La langue hébraïque est extrêmement puissante. La Torah nous dit que jusqu’à l’incident de la Tour de Babel, toute l’humanité parlait la même langue : l’hébreu biblique.1 Le pouvoir de la Langue Sainte était d’ailleurs ce qui alimentait le succès initial des bâtisseurs de la tour.2  Pour les dissuader, D.ieu « confondit » leur langage, ce qui donna lieu à la naissance d’une grande variété de langues.3

Qu’est-ce qui rend cette langue sainte ?

La langue de la création

Dans le livre de la Genèse, nous lisons comment D.ieu créa le monde : « D.ieu dit : “Que la lumière soit”, et il y eut de la lumière. »4 Ce n’était pas simplement de la rhétorique ; ces mots contenaient l’énergie divine qui créa la lumière. La Torah décrit dix phrases de ce genre, Dix Expressions par lesquelles le monde fut créé.5 Tout ce qui existe a été créé par l’énergie de ces mots hébraïques.6

Les kabbalistes expliquent que contrairement à la parole humaine – qui disparait une fois émise –, la « parole » divine est éternelle, comme il est dit dans les Psaumes : « Pour toujours, ô D.ieu, Ta parole se tient dans les cieux. »7 Ainsi, les Dix Expressions sont encore dans les cieux, constamment en train de recréer et de vivifier le monde.8

Puisque tout est créé à travers des mots, le nom hébraïque d’un objet exprime l’énergie même qui lui donne l’existence. C’est pourquoi ce fut Adam qui nomma les animaux, car il fallait une grande sagesse pour saisir le caractère de chaque animal et lui attribuer son véritable nom.

Une langue propre

Maïmonide, dans son Guide des Perplexes, suggère que l’hébreu est saint parce qu’il ne nomme pas explicitement les parties intimes du corps, statuant : « La langue hébraïque n’a pas de nom spécial pour les organes reproducteurs chez les femmes ou chez les hommes, ni pour l’acte de la procréation, ni pour la semence, ni pour les excréments. Le lexique hébreu n’a pas de termes originaux pour ces choses, et ne les décrit que par des allusions et des suggestions figuratives... »9

La langue de la prophétie

Na’hmanide conteste l’opinion de Maïmonide, affirmant qu’une langue ne peut être définie comme sainte du seul fait qu’elle omet des mots apparemment vulgaires – des mots, selon lui, qui ne sont nullement vulgaires parce que la sexualité est sainte dès lors que les intentions de la personne sont pures. Na’hmanide est d’avis que l’hébreu est intrinsèquement saint parce que c’est la langue par laquelle D.ieu a communiqué les Dix Commandements et la Torah sur le mont Sinaï, que c’est le moyen de Sa communication avec les prophètes et qu’elle est la langue des noms de D.ieu et de Ses anges.10

Le dilemme

Nous arrivons maintenant à un dilemme paradoxal. D’une part, comme le souligne Maïmonide, les actes sexuels et les organes n’ont pas de noms hébreux parce qu’ils sont apparemment vulgaires. D’un autre côté, puisque tout ce qui existe en ce monde n’existe qu’à travers l’énergie de son nom hébraïque, ces choses doivent nécessairement avoir de tels noms – ce qui signifie qu’ils doivent être saints, comme le croit Na’hmanide.

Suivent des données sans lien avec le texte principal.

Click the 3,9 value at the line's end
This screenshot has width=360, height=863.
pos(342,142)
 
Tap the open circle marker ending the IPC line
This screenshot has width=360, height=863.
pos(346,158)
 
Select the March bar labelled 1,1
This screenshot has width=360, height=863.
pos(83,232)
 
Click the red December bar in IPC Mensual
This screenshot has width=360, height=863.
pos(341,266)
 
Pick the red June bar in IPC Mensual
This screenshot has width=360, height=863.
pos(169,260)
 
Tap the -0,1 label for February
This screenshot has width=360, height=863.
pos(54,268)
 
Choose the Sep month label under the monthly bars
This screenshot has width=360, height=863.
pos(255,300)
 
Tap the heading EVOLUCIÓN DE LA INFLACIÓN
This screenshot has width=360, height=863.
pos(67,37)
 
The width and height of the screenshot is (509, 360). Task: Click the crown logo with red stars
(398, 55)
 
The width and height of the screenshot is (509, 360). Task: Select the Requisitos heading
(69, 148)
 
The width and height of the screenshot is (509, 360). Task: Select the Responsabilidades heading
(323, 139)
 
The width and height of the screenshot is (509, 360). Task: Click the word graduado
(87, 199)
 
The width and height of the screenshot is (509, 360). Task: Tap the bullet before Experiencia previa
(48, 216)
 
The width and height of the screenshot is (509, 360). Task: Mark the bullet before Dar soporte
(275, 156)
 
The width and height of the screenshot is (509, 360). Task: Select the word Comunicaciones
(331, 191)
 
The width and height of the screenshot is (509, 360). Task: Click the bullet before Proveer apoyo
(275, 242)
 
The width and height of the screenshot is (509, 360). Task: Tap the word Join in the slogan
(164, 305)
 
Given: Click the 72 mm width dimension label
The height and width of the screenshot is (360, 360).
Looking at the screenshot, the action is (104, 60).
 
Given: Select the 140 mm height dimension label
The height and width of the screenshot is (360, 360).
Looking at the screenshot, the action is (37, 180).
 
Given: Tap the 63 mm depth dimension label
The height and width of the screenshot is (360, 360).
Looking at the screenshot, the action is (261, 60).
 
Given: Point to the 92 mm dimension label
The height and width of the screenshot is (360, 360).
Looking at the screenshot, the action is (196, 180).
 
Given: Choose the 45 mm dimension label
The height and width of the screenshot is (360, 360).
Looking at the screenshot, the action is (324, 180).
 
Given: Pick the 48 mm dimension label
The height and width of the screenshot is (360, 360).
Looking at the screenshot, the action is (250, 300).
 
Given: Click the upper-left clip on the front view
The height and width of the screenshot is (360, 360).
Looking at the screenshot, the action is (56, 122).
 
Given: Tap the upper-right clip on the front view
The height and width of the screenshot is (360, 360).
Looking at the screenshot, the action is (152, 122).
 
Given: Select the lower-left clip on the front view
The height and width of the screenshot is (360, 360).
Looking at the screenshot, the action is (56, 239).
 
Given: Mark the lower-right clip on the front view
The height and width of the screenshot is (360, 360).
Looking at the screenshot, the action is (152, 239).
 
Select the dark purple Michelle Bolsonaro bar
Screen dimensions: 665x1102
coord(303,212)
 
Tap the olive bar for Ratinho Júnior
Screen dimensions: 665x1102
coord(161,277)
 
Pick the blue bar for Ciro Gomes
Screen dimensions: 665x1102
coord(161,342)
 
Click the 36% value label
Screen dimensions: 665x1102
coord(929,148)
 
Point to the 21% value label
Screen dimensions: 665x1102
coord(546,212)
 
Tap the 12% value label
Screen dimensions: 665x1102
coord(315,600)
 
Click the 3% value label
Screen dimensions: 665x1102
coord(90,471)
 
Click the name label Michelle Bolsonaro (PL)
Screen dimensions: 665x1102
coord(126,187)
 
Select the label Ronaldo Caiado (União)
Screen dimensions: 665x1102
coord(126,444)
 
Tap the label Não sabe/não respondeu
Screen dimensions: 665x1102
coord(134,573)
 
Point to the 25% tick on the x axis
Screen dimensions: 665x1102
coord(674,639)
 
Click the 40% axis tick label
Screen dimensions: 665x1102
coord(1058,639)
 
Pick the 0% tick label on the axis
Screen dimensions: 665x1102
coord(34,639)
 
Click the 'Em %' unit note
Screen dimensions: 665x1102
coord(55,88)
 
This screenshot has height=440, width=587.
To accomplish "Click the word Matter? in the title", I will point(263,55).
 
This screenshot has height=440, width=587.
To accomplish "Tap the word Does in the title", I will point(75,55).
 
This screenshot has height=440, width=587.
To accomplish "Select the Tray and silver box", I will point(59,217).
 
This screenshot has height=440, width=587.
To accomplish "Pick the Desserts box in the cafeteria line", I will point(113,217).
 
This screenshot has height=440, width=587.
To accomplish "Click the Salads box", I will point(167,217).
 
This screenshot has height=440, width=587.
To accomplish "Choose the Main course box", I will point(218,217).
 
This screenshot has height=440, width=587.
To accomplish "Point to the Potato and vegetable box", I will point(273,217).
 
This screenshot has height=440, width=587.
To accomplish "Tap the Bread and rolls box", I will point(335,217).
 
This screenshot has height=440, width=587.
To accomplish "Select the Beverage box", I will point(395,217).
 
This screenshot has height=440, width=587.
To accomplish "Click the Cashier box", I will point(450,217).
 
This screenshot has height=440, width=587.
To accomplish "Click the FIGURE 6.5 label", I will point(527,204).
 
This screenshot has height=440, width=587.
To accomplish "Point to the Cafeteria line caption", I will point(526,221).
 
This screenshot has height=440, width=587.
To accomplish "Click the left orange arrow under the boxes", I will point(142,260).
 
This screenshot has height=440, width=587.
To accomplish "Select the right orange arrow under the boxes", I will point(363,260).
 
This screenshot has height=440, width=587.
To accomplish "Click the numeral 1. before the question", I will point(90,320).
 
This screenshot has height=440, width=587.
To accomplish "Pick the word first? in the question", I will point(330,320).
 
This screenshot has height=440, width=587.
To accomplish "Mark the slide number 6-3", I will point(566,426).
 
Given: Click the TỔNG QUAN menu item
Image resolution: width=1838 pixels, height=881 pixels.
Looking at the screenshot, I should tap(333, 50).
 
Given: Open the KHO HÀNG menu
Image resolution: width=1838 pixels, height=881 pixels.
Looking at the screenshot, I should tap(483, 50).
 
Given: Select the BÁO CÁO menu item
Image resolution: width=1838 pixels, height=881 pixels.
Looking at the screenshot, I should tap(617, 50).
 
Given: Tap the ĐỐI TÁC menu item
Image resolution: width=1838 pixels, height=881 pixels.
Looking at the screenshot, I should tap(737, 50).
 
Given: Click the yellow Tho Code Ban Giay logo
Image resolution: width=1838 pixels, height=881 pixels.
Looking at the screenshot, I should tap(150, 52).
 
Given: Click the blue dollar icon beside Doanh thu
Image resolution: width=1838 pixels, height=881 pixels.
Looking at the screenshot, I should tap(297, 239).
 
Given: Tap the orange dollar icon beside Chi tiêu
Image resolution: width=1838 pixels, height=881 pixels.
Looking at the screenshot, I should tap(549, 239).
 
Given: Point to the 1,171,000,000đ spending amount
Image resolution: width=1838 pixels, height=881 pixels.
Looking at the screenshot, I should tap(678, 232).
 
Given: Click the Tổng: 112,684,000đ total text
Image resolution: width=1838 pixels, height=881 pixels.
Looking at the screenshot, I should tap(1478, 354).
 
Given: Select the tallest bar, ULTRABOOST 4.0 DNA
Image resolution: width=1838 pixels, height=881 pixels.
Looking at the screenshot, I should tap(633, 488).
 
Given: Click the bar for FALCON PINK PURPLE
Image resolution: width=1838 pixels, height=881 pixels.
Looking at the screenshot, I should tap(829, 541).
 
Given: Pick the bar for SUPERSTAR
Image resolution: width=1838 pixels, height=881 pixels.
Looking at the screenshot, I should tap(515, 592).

Le Rabbi résout ce dilemme en approfondissant les réflexions de Maïmonide sur la réalité qui précéda le péché et celle qui le suivit. Avant le péché de l’Arbre de la Connaissance, les actes et les organes sexuels étaient comme tous les autres actes et organes, et il y avait sûrement des noms pour eux dans la Langue Sainte. Mais après le péché, Adam et ‘Hava prirent conscience de leur sensualité et ces actions et ces organes devinrent inextricablement liés à la luxure. Nous ne connaissons donc pas leurs noms, parce que leur sainteté nous dépasse.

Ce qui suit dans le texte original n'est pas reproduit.